Update the plugin to flatten query and path parameters:

curl "http://127.0.0.1:9180/apisix/admin/routes/openapi-to-mcp-route" -X PATCH \
-H "X-API-KEY: ${ADMIN_API_KEY}" \
-d '{
"plugins": {
"openapi-to-mcp": {
"flatten_parameters": true
}
}
}'

In your AI client, such as Cursor, inspect the tool input schema. You should see that parameters like status are no longer nested under pathParameters or queryParameters:

{
"operations": {
...,
"getPetById": {
"parameters": {
"type": "object",
"required": ["petId"],
"properties": {
"petId": {
"type": "integer",
"description": "ID of pet to return"
}
},
"additionalProperties": false
}
},
"findPetsByStatus": {
"parameters": {
"type": "object",
"properties": {
"status": {
"type": "string",
"enum": ["available", "pending", "sold"],
"description": "Status values that need to be considered for filter",
"default": "available"
}
},
"additionalProperties": false
}
}
}
}

Customize MCP Tool Annotations

Availability

MCP tool annotations are available from API7 Enterprise version 3.9.7.

The following example demonstrates how to add MCP tool annotations to OpenAPI operations exposed by the openapi-to-mcp plugin.

Without these annotations, AI clients only receive the generated tool name, description, and input schema. They cannot reliably tell whether a tool is read-only, destructive, or idempotent, which makes it harder to rank tools correctly and use them safely.

This is implemented in the bundled OpenAPI-to-MCP converter in two ways:

  1. It infers default tool behavior from the HTTP method.
  2. It reads explicit operation-level configuration from the OpenAPI vendor extension x-mcp-annotations.

When both are present, explicit x-mcp-annotations values override the inferred defaults.

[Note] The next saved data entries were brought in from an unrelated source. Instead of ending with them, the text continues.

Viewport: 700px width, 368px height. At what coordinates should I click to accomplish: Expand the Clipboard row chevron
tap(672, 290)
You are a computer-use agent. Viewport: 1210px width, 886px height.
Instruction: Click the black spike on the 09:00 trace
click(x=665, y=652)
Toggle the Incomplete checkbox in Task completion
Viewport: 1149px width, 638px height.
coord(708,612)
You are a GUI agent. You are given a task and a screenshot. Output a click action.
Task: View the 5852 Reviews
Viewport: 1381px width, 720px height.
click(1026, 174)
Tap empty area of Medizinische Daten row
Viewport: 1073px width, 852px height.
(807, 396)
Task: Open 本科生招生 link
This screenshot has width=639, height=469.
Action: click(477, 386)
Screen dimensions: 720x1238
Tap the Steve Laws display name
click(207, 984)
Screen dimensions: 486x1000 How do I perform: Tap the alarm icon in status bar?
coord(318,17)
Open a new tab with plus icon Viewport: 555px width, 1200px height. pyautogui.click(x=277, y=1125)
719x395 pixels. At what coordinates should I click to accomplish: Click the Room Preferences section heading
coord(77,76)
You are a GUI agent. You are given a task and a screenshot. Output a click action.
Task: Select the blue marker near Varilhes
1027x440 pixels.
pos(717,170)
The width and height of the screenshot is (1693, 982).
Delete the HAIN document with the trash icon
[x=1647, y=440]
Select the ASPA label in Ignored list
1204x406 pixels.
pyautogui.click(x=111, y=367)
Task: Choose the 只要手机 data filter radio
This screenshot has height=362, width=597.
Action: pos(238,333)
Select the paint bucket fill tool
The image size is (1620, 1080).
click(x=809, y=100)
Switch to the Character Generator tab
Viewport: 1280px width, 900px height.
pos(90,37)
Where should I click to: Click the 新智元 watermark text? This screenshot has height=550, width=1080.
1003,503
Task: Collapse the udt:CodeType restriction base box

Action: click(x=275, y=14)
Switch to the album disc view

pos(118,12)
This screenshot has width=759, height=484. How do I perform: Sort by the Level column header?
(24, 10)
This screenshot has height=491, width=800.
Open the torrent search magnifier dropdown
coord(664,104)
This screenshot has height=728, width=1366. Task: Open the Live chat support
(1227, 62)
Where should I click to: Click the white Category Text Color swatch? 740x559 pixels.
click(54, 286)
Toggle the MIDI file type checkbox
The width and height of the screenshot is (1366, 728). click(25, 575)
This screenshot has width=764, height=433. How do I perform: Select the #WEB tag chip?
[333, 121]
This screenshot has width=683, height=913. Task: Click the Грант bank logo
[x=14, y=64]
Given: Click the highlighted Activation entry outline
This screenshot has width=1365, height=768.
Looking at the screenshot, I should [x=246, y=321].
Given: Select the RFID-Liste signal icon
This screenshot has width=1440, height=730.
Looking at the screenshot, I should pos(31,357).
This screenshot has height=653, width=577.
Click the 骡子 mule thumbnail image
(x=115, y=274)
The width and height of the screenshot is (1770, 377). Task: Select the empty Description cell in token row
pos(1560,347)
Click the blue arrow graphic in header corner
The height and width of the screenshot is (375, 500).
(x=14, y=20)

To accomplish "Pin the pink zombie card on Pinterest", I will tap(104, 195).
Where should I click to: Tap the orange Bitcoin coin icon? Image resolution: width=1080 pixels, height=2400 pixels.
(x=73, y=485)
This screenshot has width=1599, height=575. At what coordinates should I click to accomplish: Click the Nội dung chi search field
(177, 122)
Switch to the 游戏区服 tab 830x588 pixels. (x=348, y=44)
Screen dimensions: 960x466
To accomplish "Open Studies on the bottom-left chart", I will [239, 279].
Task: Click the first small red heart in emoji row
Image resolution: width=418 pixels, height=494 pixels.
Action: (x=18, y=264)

Complete the previous example to expose an OpenAPI document through the openapi-to-mcp plugin, then add annotations to the OpenAPI operations:

The previous Petstore example uses a public OpenAPI document that you cannot edit directly. To apply x-mcp-annotations, host your own OpenAPI document and update the openapi_url field in the openapi-to-mcp plugin configuration to point to that hosted document.

openapi.yaml
paths:
/users/{id}:
get:
operationId: getUser
summary: Get user information
x-mcp-annotations:
title: Get User
readOnlyHint: true
openWorldHint: false
delete:
operationId: deleteUser
summary: Delete a user
x-mcp-annotations:
title: Delete User
destructiveHint: true

Supported annotation fields:

  • title
  • readOnlyHint
  • destructiveHint
  • idempotentHint
  • openWorldHint

If x-mcp-annotations is not configured, the converter still applies default inference rules:

  • GET, HEAD, and OPTIONS map to readOnlyHint: true
  • DELETE maps to destructiveHint: true and idempotentHint: true
  • PUT maps to idempotentHint: true

After updating the hosted OpenAPI document, ask your MCP client to list tools. The following snippet shows the result.tools portion of the tools/list response:

{
"tools": [
{
"name": "getUser",
"annotations": {
"title": "Get User",
"readOnlyHint": true,
"openWorldHint": false
}
},
{
"name": "deleteUser",
"annotations": {
"title": "Delete User",
"destructiveHint": true,
"idempotentHint": true
}
}
]
}

Notes:

  • Only operation-level x-mcp-annotations is supported.
  • Invalid values and unsupported fields are ignored.
  • summary and description still control the generated tool description.
  • title is only read from x-mcp-annotations.title.

Troubleshooting

To diagnose issues, check the openapi-to-mcp error log at /usr/local/openapi2mcp/error.log in your gateway container or pod. Note that this log is separate from the gateway’s error log.

Known Issues

  1. The error Cannot use 'in' operator to search for '$ref' in undefined typically occurs when an OpenAPI v2 document is used in openapi_url. The plugin only supports OpenAPI v3 document in openapi_url.

  2. The plugin has a known parsing issue when handling oneOf schemas in OpenAPI v3 document retrieved from openapi_url. In this case, the MCP client will be stuck at tool loading.